There are various reasons an employee might seek out a workplace mentorship scheme, so employers need to try and avoid taking a one-size-fits-all approach. There are a few different mentorship types you could offer to employees to suit their needs.

  • Getting to grips with the basics: If you have the personnel for it, providing mentorships to new employees can be a great way of getting them up to speed. Peer mentorships work really well here, because the mentee gets practical instruction from someone who knows the daily pressures first-hand, while also getting that first social connection to break the ice with their new team.
  • Long-term career development: Even if an employee has all their basic responsibilities down, they could still benefit from being mentored. Career mentorships are about helping someone hit the right stops on their career path to keep advancing. A career mentor is typically a fairly senior employee (or even a retired one), who can advise which promotions to aim for, what skills you’ll need, and anything else it takes to make it to the top. Because career mentors are often quite senior, their networking connections alone make them worth their weight in gold.
  • Staying resilient and achieving work/life balance: A good mentor is someone who’s been around the block, and knows what its most stressful days feel like. One reason why workplace mentorship is important is because a good mentor can help protect employee wellbeing by helping them to stay resilient. Some companies even offer “life mentorships.” Life mentors don’t so much help you navigate the world of work, so much as they help you to reconcile work commitments with personal obligations. These can be very useful for really demanding jobs with poor work/life balance, like being a doctor, or a lawyer at a big firm.

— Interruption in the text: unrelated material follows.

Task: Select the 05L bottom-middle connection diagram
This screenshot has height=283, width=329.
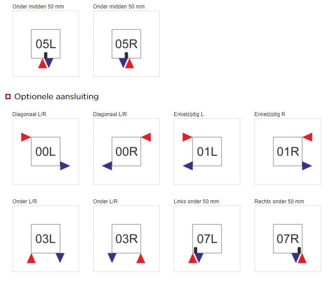Action: click(x=45, y=44)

The impact of mentoring in the workplace

So, we know why workplace mentorship is important, and what it aims to achieve. But what of its impact in the real world? If you read our piece on how mentorships build great organisations, then you’ll remember that mentorships had numerous benefits, for both employees and businesses.

  • Mentorships improve career prospects all around: It only makes sense that a good mentor can improve an employee’s odds of promotion. But you might not realize just how much difference it can make. A case study from Sun Microsystems found that mentees were 5x more likely to get a promotion or a raise than those not in the program. And, on top of the mentees benefiting so much, the mentors themselves also experienced improved career prospects.
  • Mentorships make careers more accessible: The ideal mentor is someone who understands what you’re going through, and can offer advice based on a shared experience. This means that employees from typically marginalized groups in particular can stand to benefit, which is another reason why workplace mentorship is important. In Heidrich and Struggles’ ‘Creating a culture of membership’ study, minority respondents had the highest levels of participation (74%). Women (30%) and BAME employees (32%) were also more likely than men (23%) to state that mentorship was extremely important to their careers. This is also why it’s vital to have a diverse range of employee mentors available.
  • To succeed, mentorships must be adaptable: Anyone who joins your scheme as a mentor needs to commit to the role. When mentorships rely on outdated philosophies, or turn into generic exercises in box-ticking, they become just another layer of bureaucracy and end up doing much more harm than good.

In sum…

From having mentors from a range of different backgrounds, to offering different formats of mentorship for people with different needs, the best way to guarantee success is to build flexibility in from the ground up.

Hopefully, by now, we’ve impressed on you exactly why workplace mentorship is important. In a world where changing jobs has become the norm, and the ongoing advancement of tech renders human interaction less and less necessary, workplace mentorships are a great way to share wisdom and build loyalty, to ensure your top talent sticks around.